Reputation: 45
I am working on a Linked Lists assignment for my OOP class, and have run into some trouble with a remove method. Our professor has asked us to write a method:
public Object removeElement(int index)
This takes an index, which is the location of the element that needs removed. It must return the data the deleted node contained as well. However, I am having trouble with getting the method to return the object it is removing. For some reason I keep getting the error that the method must return a result of type object. I have it returning an object, and I've gone through trial and error in various spots with no success. Here is my code:
public Object removeElement(int index)
{
ListIterator iterator = listIterator();
Object object;
//If the supplied index is less than zero, throw an exception.
if(index < 0)
{
IndexOutOfBoundsException ex = new IndexOutOfBoundsException();
throw ex;
}
else
{
for(int i = 0; i <= index; i++)
{
if(!iterator.hasNext())
{
IndexOutOfBoundsException ex = new IndexOutOfBoundsException();
throw ex;
}
else
{
if(i == index)
{
object = iterator.next();
iterator.remove();
return object;
}
else
{
iterator.next();
}
}
}
}
}
Upvotes: 0
Views: 2968
Reputation: 5399
Firstly do not use iterator from java LinkedList it is Doubly linked list , I think professor wants to see how you implement remove functionality for LikedList data structure.
Secondly make loop and condition where i+1 == index
in this place, save current element for return like Node returnElement = curent.next;
and make delete manipulation curent.next = curent.next.next;
Upvotes: 1
Reputation: 32
Pls post listIterator() method implementation and the error message that you are getting. Note:> You have to manage the size of the list using an class variable such as an integer. So you dont have check !iterator.hasNext(), instead compare index with current size.
Upvotes: 0
Reputation: 1500385
You have it returning an object if i == index
. But the compiler doesn't know that the loop will actually always end at that point.

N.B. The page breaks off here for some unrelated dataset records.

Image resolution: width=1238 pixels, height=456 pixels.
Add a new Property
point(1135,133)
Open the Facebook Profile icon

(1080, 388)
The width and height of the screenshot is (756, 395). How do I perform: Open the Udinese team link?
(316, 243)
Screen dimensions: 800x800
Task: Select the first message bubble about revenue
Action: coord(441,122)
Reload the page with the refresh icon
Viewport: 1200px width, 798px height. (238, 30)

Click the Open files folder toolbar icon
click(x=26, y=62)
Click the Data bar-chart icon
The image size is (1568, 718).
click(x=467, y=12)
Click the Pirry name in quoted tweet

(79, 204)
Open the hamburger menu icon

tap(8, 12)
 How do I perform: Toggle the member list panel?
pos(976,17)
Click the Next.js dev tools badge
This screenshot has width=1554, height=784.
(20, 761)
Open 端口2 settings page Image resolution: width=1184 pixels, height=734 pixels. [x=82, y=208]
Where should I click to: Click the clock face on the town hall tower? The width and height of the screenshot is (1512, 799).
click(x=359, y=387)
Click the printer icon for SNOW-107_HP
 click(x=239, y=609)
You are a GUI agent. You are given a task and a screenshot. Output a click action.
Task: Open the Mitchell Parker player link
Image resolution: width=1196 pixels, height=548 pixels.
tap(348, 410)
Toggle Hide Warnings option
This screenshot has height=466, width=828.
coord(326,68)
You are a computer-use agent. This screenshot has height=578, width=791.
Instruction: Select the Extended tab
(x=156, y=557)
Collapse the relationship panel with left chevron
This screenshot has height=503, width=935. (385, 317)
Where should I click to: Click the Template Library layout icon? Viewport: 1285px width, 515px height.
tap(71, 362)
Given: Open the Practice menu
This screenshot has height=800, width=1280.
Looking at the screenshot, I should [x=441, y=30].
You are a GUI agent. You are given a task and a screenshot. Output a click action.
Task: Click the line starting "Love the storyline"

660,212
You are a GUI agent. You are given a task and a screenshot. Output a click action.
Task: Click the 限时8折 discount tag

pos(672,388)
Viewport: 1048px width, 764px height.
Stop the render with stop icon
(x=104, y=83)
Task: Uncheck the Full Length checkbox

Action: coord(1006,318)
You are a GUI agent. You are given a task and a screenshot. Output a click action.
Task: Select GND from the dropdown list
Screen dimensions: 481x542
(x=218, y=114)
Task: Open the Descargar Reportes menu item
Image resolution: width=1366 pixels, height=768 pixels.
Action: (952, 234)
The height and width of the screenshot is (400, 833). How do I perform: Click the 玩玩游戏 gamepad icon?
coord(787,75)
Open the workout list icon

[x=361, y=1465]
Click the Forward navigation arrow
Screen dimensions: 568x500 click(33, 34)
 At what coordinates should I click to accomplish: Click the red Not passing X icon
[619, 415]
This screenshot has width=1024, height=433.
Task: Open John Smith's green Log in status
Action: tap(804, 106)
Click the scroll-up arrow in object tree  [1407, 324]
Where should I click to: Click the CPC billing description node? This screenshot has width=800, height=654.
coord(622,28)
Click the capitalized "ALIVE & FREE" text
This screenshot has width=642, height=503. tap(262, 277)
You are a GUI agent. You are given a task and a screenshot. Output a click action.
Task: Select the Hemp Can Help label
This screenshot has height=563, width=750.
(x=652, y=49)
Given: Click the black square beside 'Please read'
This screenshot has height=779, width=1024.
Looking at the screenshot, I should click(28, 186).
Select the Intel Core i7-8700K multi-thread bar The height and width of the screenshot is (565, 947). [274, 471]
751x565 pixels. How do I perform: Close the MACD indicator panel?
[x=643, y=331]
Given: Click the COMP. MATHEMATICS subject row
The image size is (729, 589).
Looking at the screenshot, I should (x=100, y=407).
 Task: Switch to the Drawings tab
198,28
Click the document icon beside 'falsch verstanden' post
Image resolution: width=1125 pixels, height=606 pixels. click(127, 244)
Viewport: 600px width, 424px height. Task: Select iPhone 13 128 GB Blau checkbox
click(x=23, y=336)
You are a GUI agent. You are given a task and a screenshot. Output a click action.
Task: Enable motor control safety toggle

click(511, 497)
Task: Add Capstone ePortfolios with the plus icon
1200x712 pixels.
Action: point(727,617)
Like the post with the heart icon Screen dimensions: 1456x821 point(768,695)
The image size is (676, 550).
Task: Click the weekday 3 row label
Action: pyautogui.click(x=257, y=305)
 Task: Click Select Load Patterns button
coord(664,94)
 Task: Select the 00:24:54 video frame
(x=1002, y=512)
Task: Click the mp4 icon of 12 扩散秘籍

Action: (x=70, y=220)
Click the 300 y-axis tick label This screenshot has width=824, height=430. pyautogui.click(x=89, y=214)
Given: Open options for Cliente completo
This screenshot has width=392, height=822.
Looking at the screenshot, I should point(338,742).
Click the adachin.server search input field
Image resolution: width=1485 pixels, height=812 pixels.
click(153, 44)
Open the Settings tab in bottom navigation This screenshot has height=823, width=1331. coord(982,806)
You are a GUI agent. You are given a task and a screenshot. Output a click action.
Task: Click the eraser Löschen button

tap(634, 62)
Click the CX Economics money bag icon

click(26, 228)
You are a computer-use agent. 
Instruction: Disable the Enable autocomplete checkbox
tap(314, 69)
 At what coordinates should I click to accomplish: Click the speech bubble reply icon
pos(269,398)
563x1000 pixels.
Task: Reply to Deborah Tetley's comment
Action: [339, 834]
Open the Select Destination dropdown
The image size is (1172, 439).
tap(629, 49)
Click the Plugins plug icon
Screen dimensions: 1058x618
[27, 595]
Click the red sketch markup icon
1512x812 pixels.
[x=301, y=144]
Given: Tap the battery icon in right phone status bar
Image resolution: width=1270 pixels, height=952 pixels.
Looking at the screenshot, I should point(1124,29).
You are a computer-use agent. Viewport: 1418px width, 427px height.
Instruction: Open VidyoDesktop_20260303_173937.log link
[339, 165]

It's looking at the bottom of the loop and thinking "What do we want to return if we get here?"
I would actually restructure your code to:
if (index < 0)
{
// No need for a separate variable
throw new IndexOutOfBoundsException();
}
// No need for an else block
ListIterator iterator = listIterator();
Object current = null;
for (int i = 0; i <= index; i++)
{
// Note: assuming you expose the size(), you could check this up front...
if(!iterator.hasNext())
{
throw new IndexOutOfBoundsException();
}
current = iterator.next();
}
iterator.remove();
return current;
Now you always call remove
and return when you've called next()
the given number of times, because that's when the loop will end other than via an exception.